O Amapá foi o estado com o maior número de registros de Aids em crianças menores de cinco anos, em 2013. O dado, correspondente ao Boletim Epidemiológico de HIV e Aids 2014, foi divulgado pelo Ministério da Saúde, no dia 1º de dezembro, Dia Mundial de Luta contra a Aids. De acordo com o documento, a cada 100 mil crianças nesta faixa-etária, oito estão infectadas com o vírus no estado.

Vencelau Pantoja, da coordenação do programa DST/Aids no Amapá, disse que o número mostra a ocorrência de falhas durante o pré-natal.
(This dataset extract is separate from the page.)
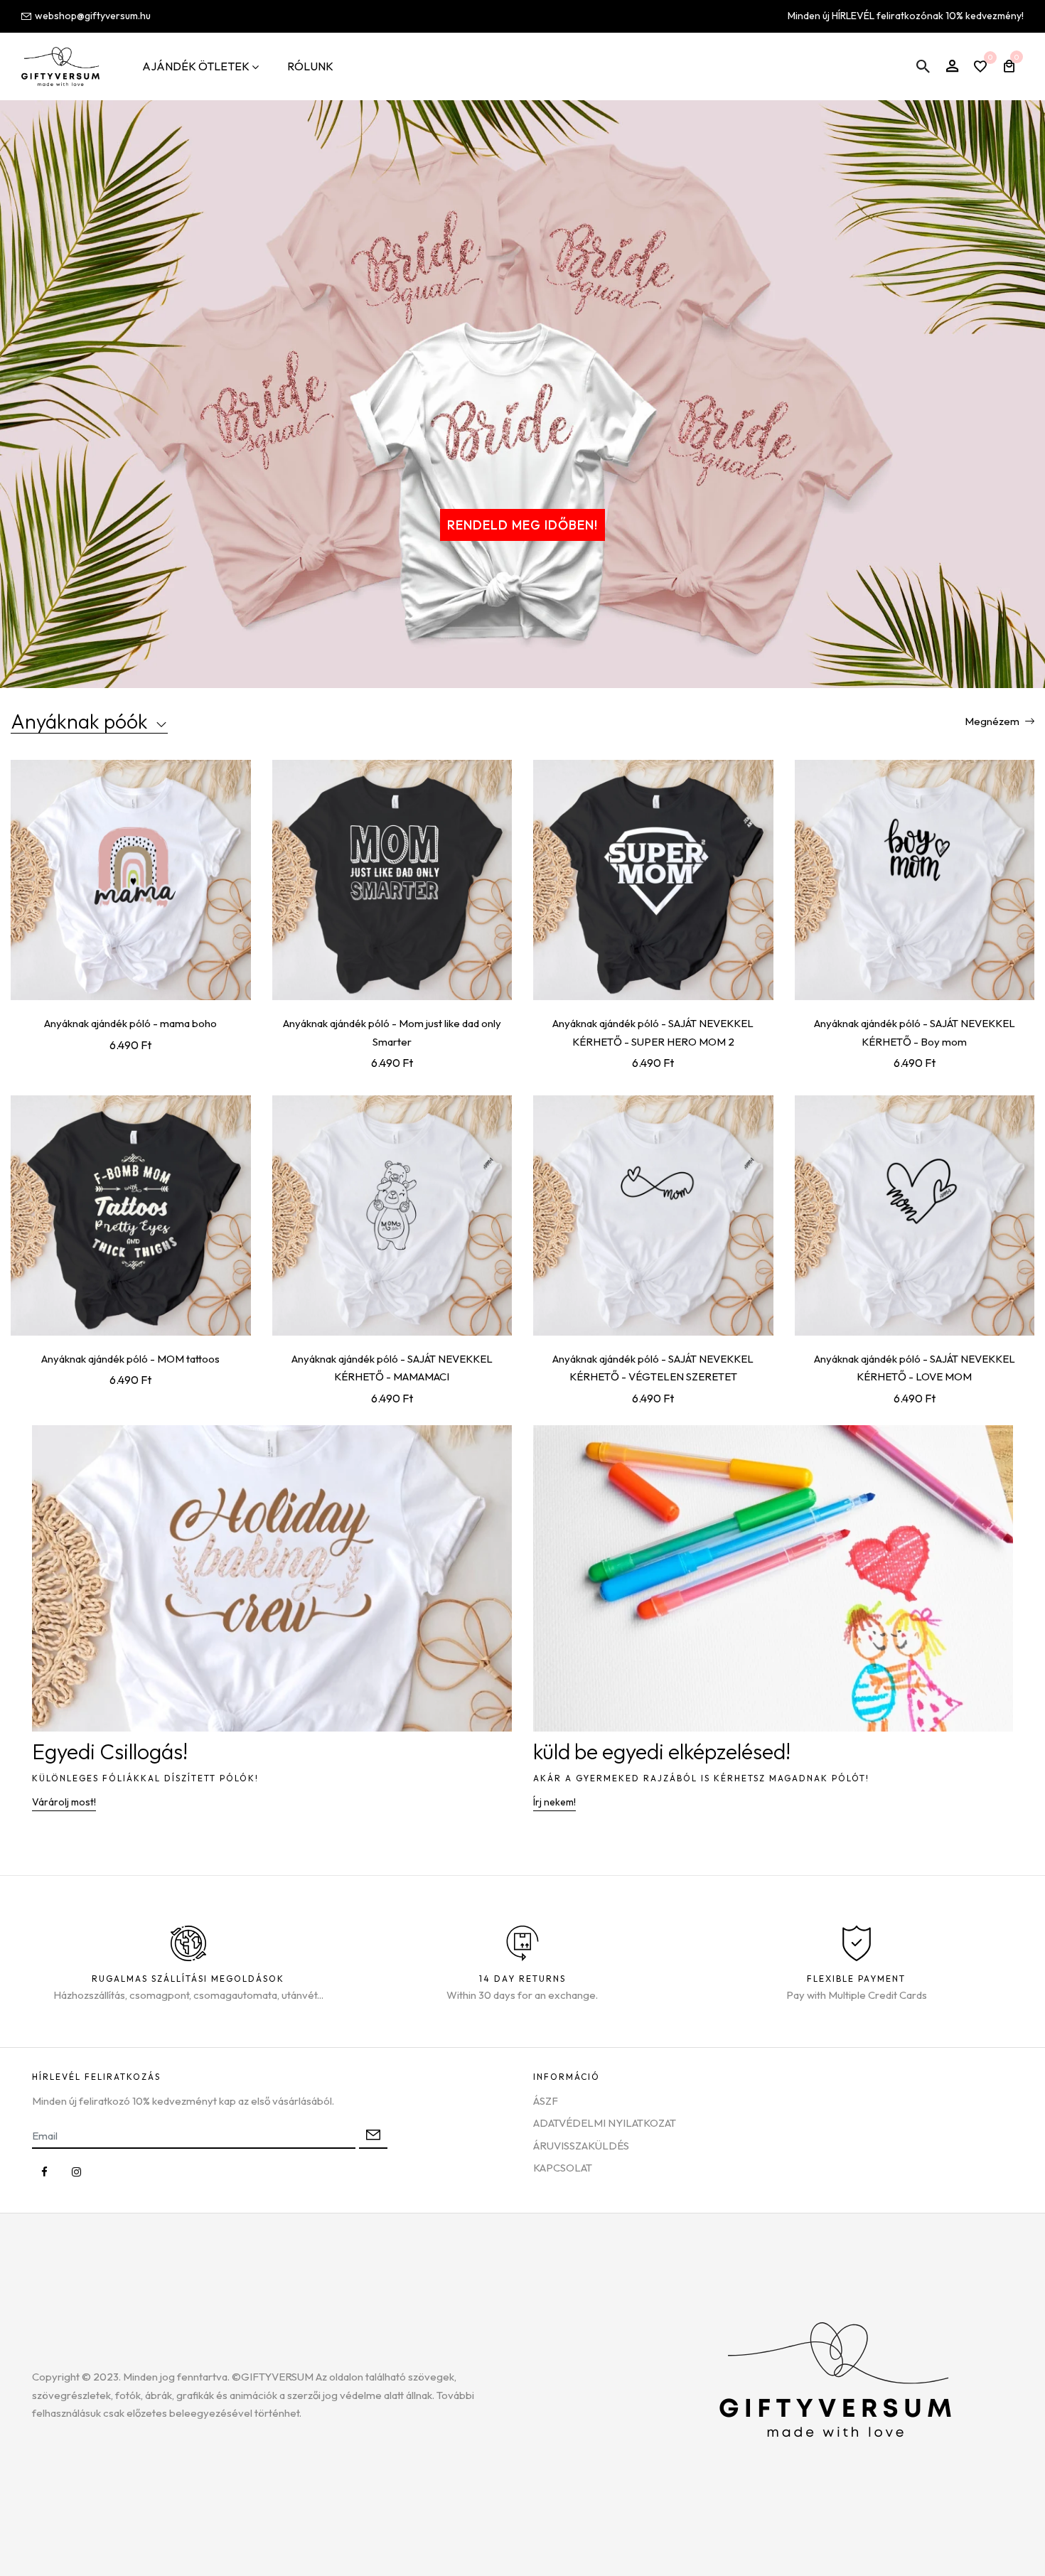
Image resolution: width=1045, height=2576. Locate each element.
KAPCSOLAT (562, 2167)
“Em grande parte dos casos, o diagnóstico é detectado próximo ou depois do nascimento do bebê. O problema também está associado ao fato de o teste rápido não ter sido incluído na lista de exames do pré-natal e por não ter sido realizado na maternidade há alguns anos, como também de muitas mulheres que deixam de fazer o acompanhamento médico correto durante a gravidez, o que possibilitaria fazer um diagnóstico precoce”, apontou.
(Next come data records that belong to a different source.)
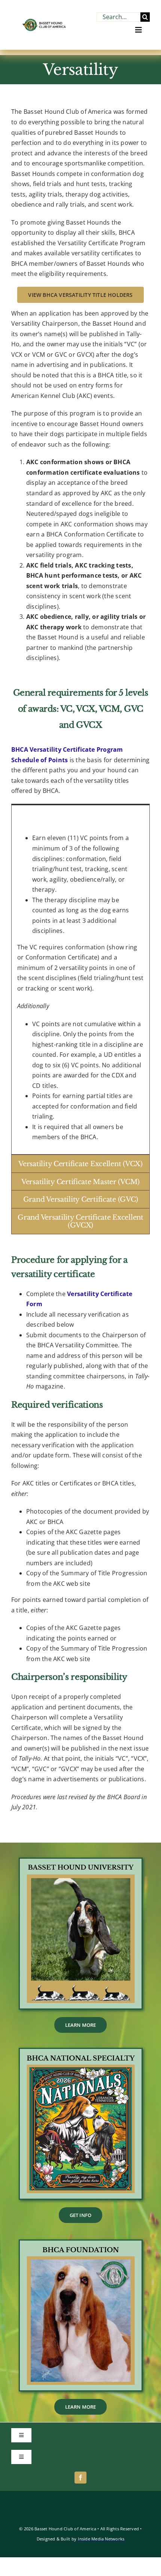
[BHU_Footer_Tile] (81, 1862)
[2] (81, 2243)
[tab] (80, 813)
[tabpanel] (80, 987)
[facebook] (80, 2478)
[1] (81, 2052)
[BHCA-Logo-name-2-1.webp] (44, 22)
Pantoja disse que a coleta dos dados é resultado de ações de prevenção desenvolvidas pelos órgãos de saúde nos últimos anos.

“Nós chegamos a esse número porque houve um aumento da oferta de testes, além de um trabalho preventivo. Em ambos os casos, são ações positivas que estão se intensificando, tanto na instância estadual, como na instância municipal”, reforçou.

Números pelo país

De acordo com o boletim epidemiológico, cerca de 734 mil pessoas vivem com HIV e Aids no Brasil. Desse total, 80% (589 mil) foram diagnosticadas. Desde os anos 80, foram notificados 757 mil casos de Aids no país. A epidemia no Brasil está estabilizada, com taxa de detecção em torno de 20,4 casos, a cada 100 mil habitantes. Isso representa cerca de 39 mil novos casos de Aids ao ano.

O coeficiente de mortalidade por Aids caiu 13% nos últimos 10 anos, ainda segundo o boletim, passando de 6,1 casos de mortes por 100 mil habitantes em 2004, para 5,7 casos em 2013. Do total de óbitos por Aids ocorridos no país até o ano passado, 198.534 (71,3%) ocorreram entre homens e 79.655 (28,6%) entre mulheres.